[Math] Relationship between two random, normally distributed variables

probabilityprobability distributions

I have two normally distributed random variables, X and Y.

X has mean 66 and standard deviation 6.

Y has mean 77 and standard deviation 7.

The correlation between the random variables is given as 0.8.

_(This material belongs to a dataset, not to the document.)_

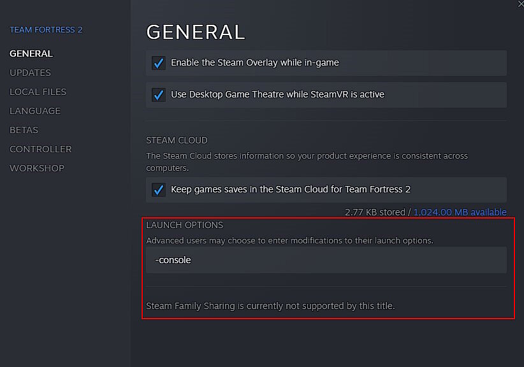Open the Workshop section
The image size is (524, 367).
click(x=35, y=168)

The task is to find the probability $$P(X > 0.7Y)$$


This is my attempt:

Create the random variable $$D = 0.7Y – X$$

and calculate $$P(D < 0)$$

The variable D should also be normally distributed with these properties:

$$\mu_D = 0.7 \times 77 – 66 = -12.1$$
$$\sigma^2_D = 0.7^2 \times 49 + 36 + 2 \times 0.7 \times -1 \times 0.8 \times 7 \times 6 = 12.97$$

Then, $$P(D < 0) = F_Z\left(\frac{0 + 12.11}{\sqrt{12.97}}\right) \approx F_Z(3.36)$$

But, this is not the answer I'm supposed to get (which is instead $$F_Z(1.17)$$ according to the textbook). Where am I going wrong?

Best Answer

You did not go wrong anywhere, your book did. Whomsoever worked out the answer in the book missed the negative sign on the $2ab\rho\sigma_X\sigma_Y$ and calculated $$\text{var}(0.7Y - X) = 60.01 + 47.04 = 107.05$$ instead of $$\text{var}(0.7Y - X) = 60.01 - 47.04 = 12.97.$$ Thus, the book answer is $\displaystyle F_Z\left(\frac{12.11}{\sqrt{107.05}}\right) = F_Z(1.17)$ instead of $\displaystyle F_Z\left(\frac{12.11}{\sqrt{12.97}}\right) = F_Z(3.36)$.